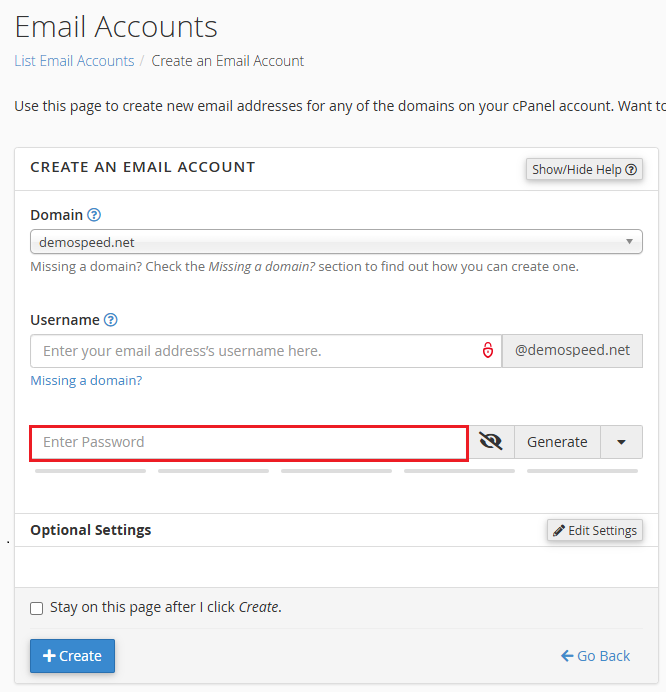This screenshot has width=666, height=692.
Task: Click the help icon next to Domain
Action: 94,215
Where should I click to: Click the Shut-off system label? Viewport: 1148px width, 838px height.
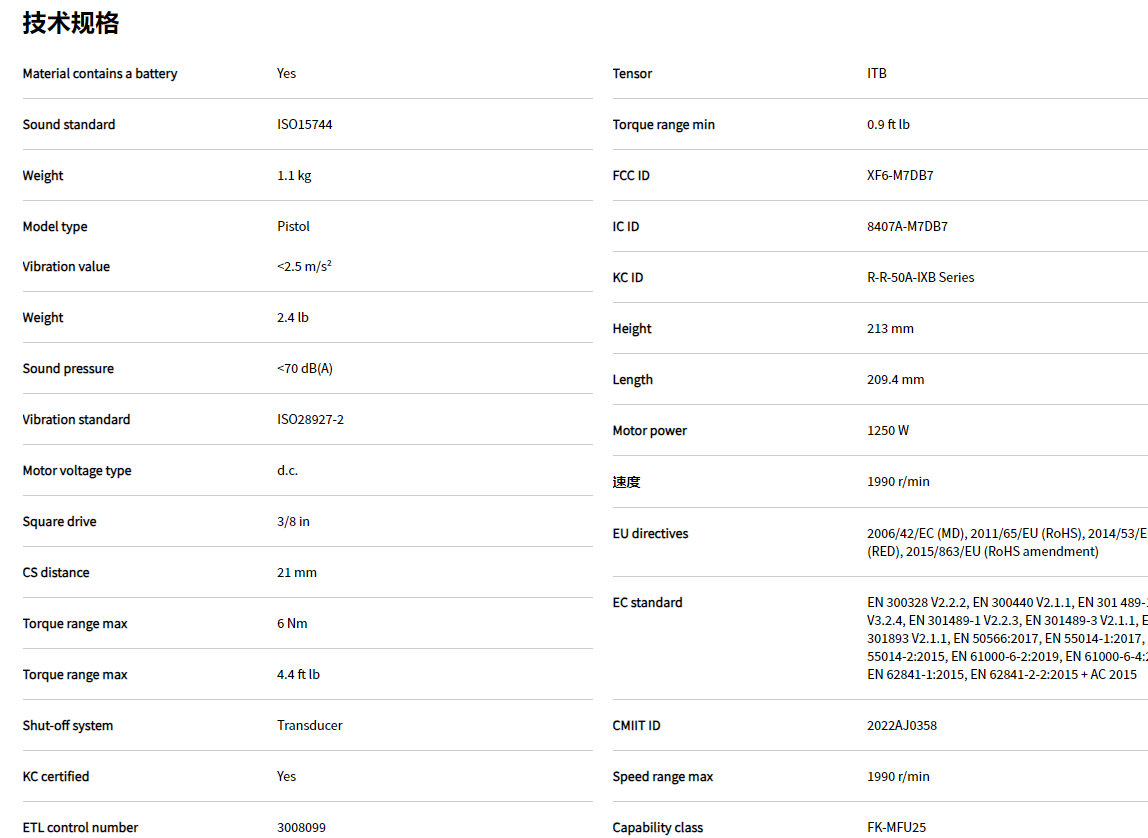[68, 726]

• **DIRECTIONS FOR THIS TASK**: Repeat exactly and only the lines from the one holding "Where should I" through the final line of the entries; no pictures.

• **ANSWER SECTION**:
Where should I click to: Click the Shut-off system label? Viewport: 1148px width, 838px height.
[68, 726]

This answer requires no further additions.